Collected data
────────────────
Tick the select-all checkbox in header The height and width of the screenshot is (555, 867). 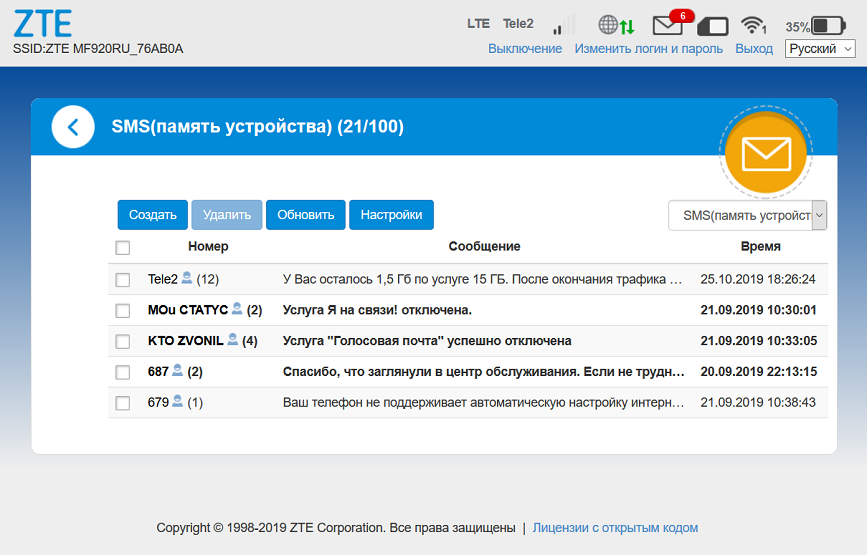123,247
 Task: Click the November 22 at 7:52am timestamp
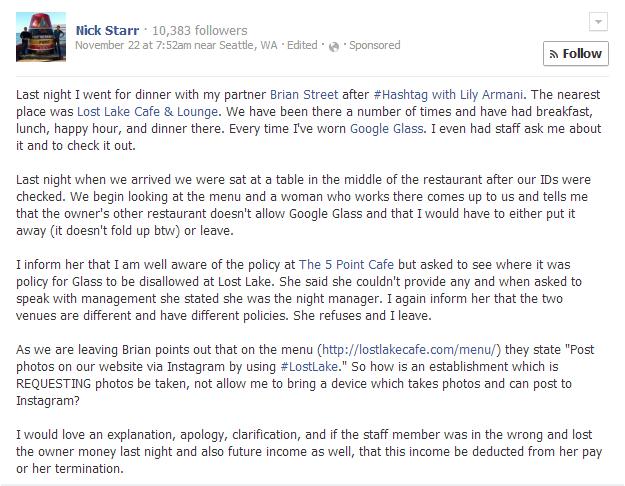[134, 45]
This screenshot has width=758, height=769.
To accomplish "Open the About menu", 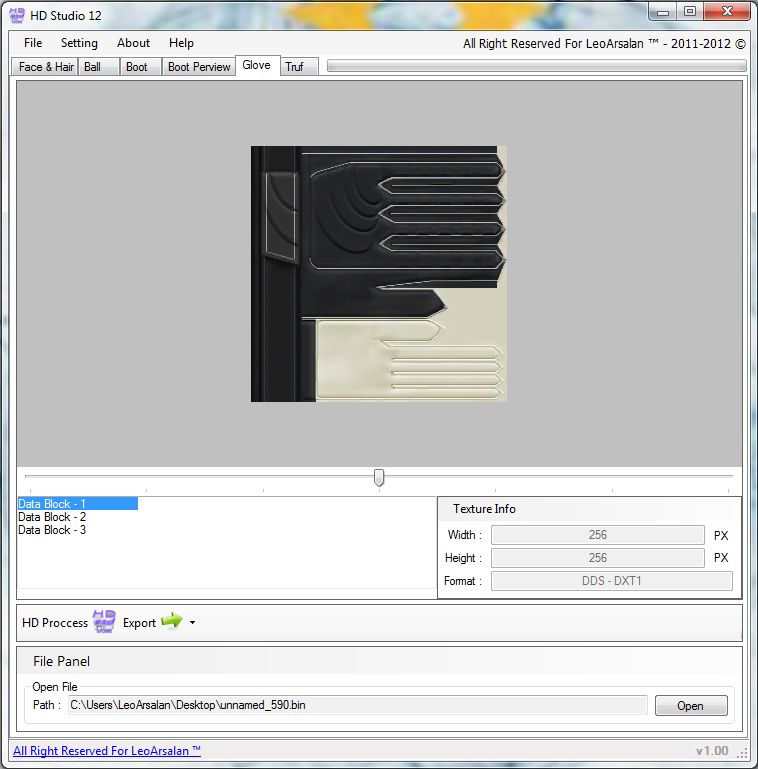I will pos(133,43).
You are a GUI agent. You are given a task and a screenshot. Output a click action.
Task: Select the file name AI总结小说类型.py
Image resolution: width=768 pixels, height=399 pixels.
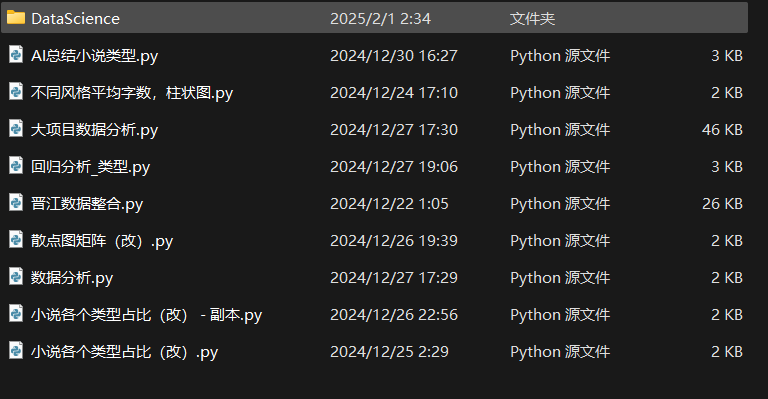point(95,56)
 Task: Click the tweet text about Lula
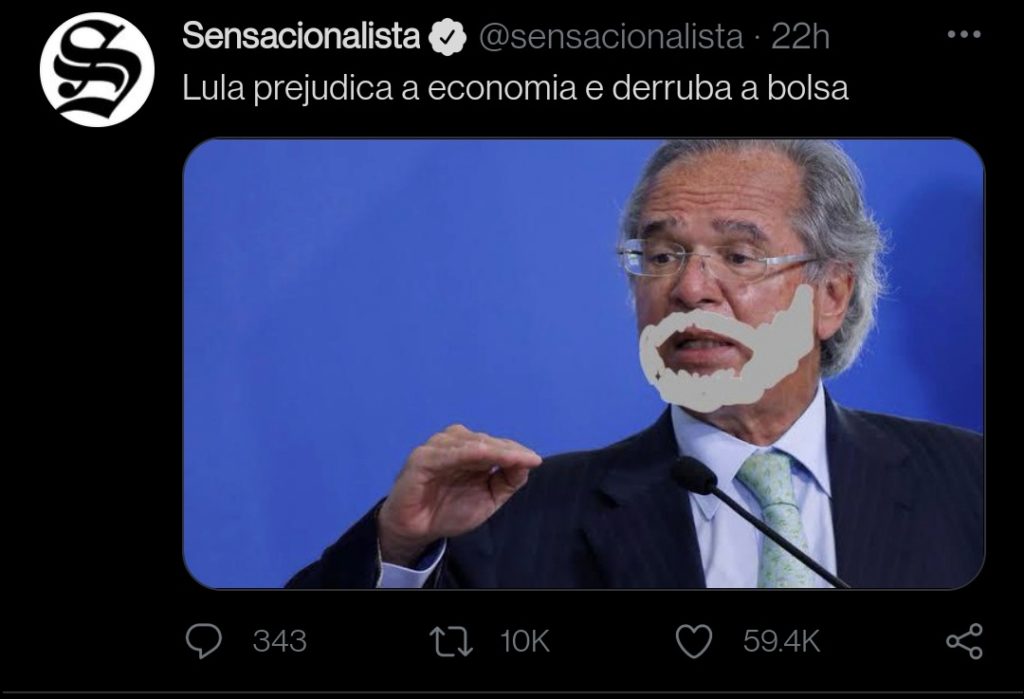point(515,88)
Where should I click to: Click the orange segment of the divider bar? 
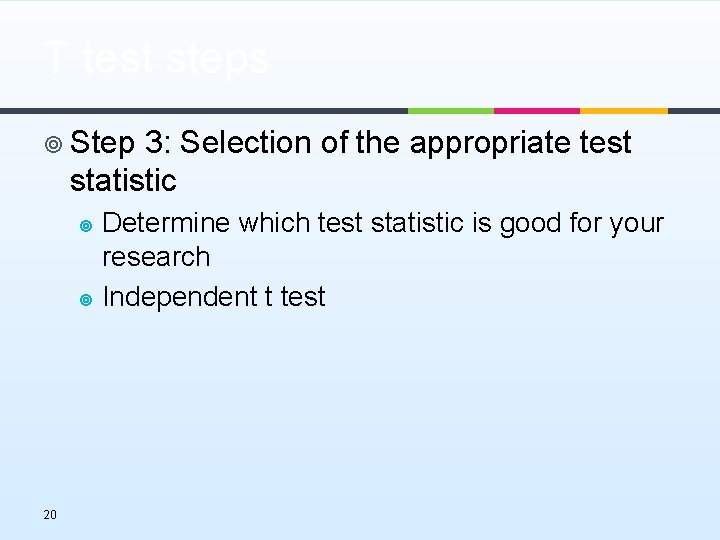click(624, 111)
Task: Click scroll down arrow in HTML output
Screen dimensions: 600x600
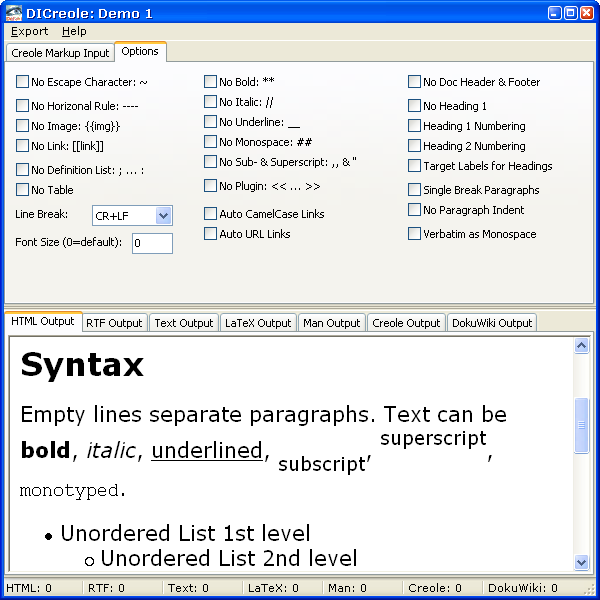Action: [582, 562]
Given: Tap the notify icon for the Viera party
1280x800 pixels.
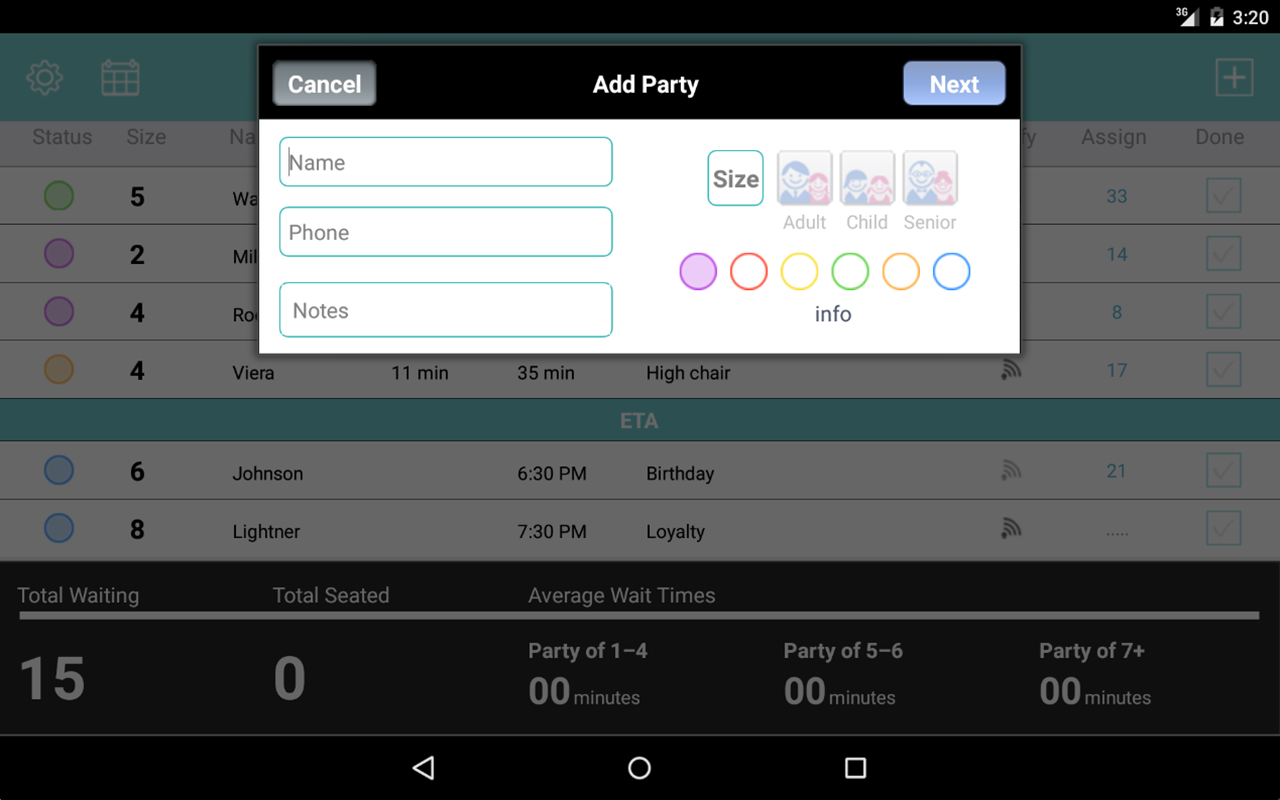Looking at the screenshot, I should pyautogui.click(x=1011, y=369).
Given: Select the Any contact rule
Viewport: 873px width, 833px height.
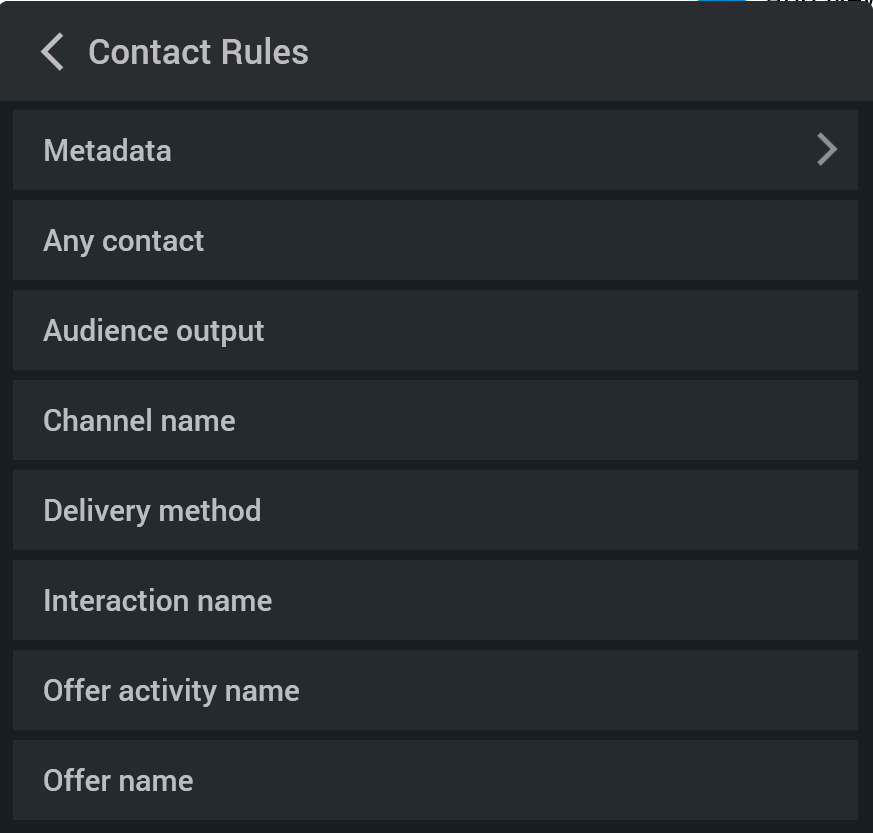Looking at the screenshot, I should [435, 240].
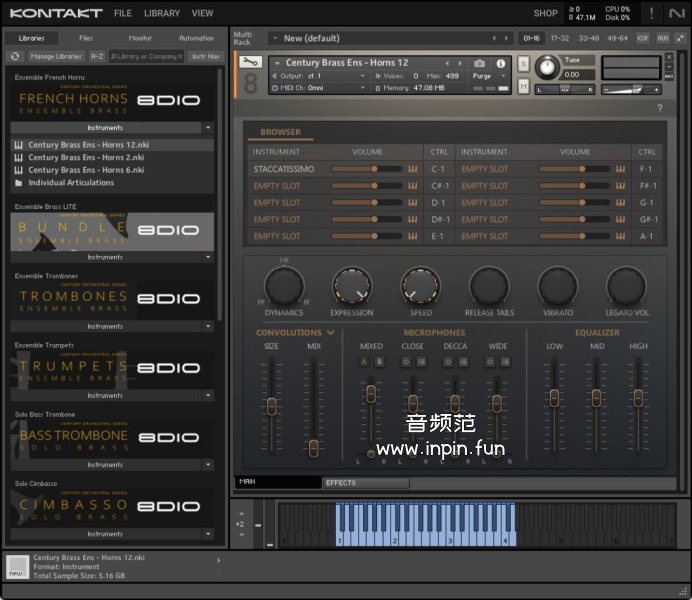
────────────────
[ACTIVITY]
Beginning with the line containing "1280x800 pixels." and ending with the last line of the data, output those lines exactly and nothing more. Omit every picture.

[SOLUTION TO THIS EXERCISE]
1280x800 pixels.
Looking at the screenshot, I should pyautogui.click(x=1011, y=369).
Given: Select the Any contact rule
Viewport: 873px width, 833px height.
Looking at the screenshot, I should [435, 240].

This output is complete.